Killing of innocent civilians, tortures, degrading, deportations, breach of human dignity – everything that we see today in Ukraine – it all has happened here in Latvia too.
You, dear victims of political repression, know like no other what it actually means. You have gone through occupation of Latvia and Kremlin’s repressions against Latvian people yourself.
We bow our heads in gratitude to each one of you because you made it through and kept the dream of freedom and independence alive.
Your generation and us were blessed to be those who restore Latvia.
The Third Awakening, Popular Front of Latvia, Independence Movement, Citizens Committees and January Barricades are vivid moments in our historical memory as they reflect our conviction that we are right and Latvia can be restored.
Personal experiences and testimonies of victims of political repressions is convincing and real proof of crimes, lies and broken lives left by occupation power.
Dear victims of political repressions,
Your broken lives whisper accusations and demand historical justice.
An expert committee created by Ministry of Justice is planning to announce the losses resulting from Soviet occupation by the end of this year.
It is difficult to put a number on numerous broken lives and families, lost dreams and 50 years of lagging behind Europe that developed ‘healthily’.
But historical justice can only be restored once we claim reparations. We must use expert evaluation to demand occupation power, Russia, compensate our losses.
Will Russia respect that? Maybe not now, maybe never. But we need to continue making our claims. Or there will be no justice otherwise.
Let me reiterate, we have not heard their apologies about crimes they committed. Not once in the years coming to this day have they shown human dignity and willingness to apologise and make up for past wrong-doings.
Instead, Russia has been taunting us with its war crimes and continues to act in the same manner, with new crimes occurring today in Ukraine.
Despite it all, we have managed to restore and strengthen our national independence, which allows our nation to exist and guarantees everyone’s rights and freedoms.
This year we celebrate 18 years since we joined the European Union and NATO. It is rather symbolic that voters born 18 years ago in the European Union will go to stations this autumn to vote for our parliament for the first time in their lives.

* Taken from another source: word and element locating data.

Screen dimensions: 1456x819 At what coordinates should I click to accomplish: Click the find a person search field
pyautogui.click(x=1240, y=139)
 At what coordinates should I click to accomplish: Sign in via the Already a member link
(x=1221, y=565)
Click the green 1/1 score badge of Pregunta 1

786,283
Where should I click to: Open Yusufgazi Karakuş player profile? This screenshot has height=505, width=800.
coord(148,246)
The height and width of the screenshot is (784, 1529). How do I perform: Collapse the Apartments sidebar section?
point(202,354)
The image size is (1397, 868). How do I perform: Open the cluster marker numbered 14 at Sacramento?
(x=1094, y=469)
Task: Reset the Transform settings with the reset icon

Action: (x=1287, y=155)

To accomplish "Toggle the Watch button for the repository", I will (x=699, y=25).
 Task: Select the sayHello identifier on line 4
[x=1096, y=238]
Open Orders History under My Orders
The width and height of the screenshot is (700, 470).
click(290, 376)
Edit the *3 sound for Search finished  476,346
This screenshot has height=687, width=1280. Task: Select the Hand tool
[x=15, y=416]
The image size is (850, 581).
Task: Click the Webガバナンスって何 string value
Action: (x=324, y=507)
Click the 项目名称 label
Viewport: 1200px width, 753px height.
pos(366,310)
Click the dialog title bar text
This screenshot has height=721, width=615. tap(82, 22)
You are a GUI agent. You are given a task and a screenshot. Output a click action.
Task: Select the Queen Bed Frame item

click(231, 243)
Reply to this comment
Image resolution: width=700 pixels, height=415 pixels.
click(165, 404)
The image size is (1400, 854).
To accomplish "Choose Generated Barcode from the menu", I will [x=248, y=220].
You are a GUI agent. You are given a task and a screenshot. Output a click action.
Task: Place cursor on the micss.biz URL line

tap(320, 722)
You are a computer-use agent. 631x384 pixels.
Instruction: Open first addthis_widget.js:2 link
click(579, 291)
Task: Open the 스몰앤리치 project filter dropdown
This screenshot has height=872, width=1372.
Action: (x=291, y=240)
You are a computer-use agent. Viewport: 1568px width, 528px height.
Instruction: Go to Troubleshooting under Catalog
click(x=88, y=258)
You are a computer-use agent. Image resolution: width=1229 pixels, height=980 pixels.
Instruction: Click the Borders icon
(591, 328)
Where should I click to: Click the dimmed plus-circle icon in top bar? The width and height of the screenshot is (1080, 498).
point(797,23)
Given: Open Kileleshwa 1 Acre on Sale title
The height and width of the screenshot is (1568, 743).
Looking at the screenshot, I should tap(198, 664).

I am certain that you keep an eye on political processes and know very well what kind of future you want for Latvia, you are civically active not only on election day but every day of your life.
I want to urge you today to go to stations on 1 October and make a responsible choice on what the 14th will look like.
I urge you to reach out to your children and grandchildren, neighbours and friends and ask them to vote.
It is a great privilege to be able to decide the future of Latvia for the next 4 years. We should not waste it.
Let us vote and decide ourselves how to make our life better. We should not let others decide what Latvia needs, especially when they do not have our country’s best interests at heart.
Once again, let us be responsible and exercise scrutiny.
Ignore empty promises and those who promise fool’s gold. Let us judge them by their deeds and work. And let us be critical. Critical voters are the main asset in democracy.
Let us focus on actions, not words.
We live in a difficult period and the next parliament and government will have to be wise and inciteful. Let us choose those who can stand up to the task.
We all believe in Latvia – that is what unites us.
Thank you for everything you have done to make Latvia and its people stronger.
I hope you will enjoy a lot of sweet memories and conversations with your friends here today.
See you next year! The same place, the same time.